Article ->
◆ ◆ ◆ ◆ ◆
Adad-nirari II (reigned from 911 to 891 BC) was the first King of Assyria in the Neo-Assyrian period.

Biography
Adad-nirari II's father was Ashur-dan II, whom he succeeded after a minor dynastic struggle. It is probable that the accession encouraged revolts amongst Assyria's nominal vassals.

He firmly subjugated the areas previously under only nominal Assyrian vassalage, conquering and deporting troublesome Arameans following a battle at the junction of the Khabur and Euphrates in 910 BC. After subduing Neo-Hittite and Hurrian populations in the north, Adad-nirari II then twice attacked and defeated Shamash-mudammiq of Babylonia, annexing a large area of land north of the Diyala River and the towns of Hīt and Zanqu in mid Mesopotamia in the same year. He made further gains over Babylonia under Nabu-shuma-ukin I later in his reign. He also campaigned to the west, subjugating the Aramean cities of Kadmuh and Nisibin. Along with vast amounts of treasure collected, he also secured the Kabur river region. His reign was a period of returning prosperity to the Middle East region following expansion of Phoenician and Aramaean trade routes, linking Anatolia, Egypt under the Libyan 22nd Dynasty, Mesopotamia and the Mediterranean.
◆ ◆ ◆ ◆ ◆
Stored data ->
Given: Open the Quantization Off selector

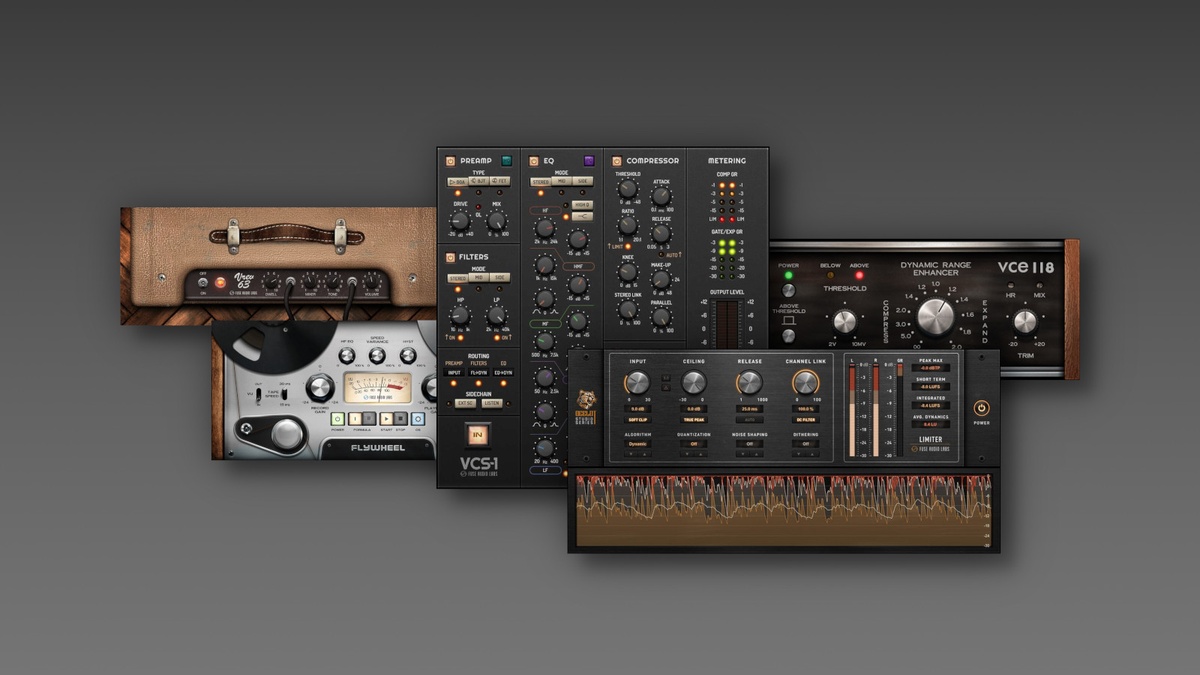Looking at the screenshot, I should click(694, 444).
◆ ◆ ◆ ◆ ◆
Tasks to perform ->
A. In the article on Adad-nirari II, where did the battle against the Arameans in 910 BC take place?
B. In the article on Adad-nirari II, rewrite the paragraph beginning "He firmly subjugated the areas" as a list of his main achievements.

Exercise answers ->
A. At the junction of the Khabur and Euphrates.

B.
- Firmly subjugated areas that had been only nominal Assyrian vassals.
- Conquered and deported troublesome Arameans after a battle at the junction of the Khabur and Euphrates in 910 BC.
- Subdued Neo-Hittite and Hurrian populations in the north.
- In the same year, twice defeated Shamash-mudammiq of Babylonia, annexing a large area north of the Diyala River and the towns of Hīt and Zanqu.
- Made further gains over Babylonia under Nabu-shuma-ukin I later in his reign.
- Campaigned west, subjugating the Aramean cities of Kadmuh and Nisibin.
- Collected vast treasure and secured the Kabur river region.
- Reigned during returning prosperity in the Middle East, as Phoenician and Aramaean trade routes expanded to link Anatolia, Egypt under the Libyan 22nd Dynasty, Mesopotamia and the Mediterranean.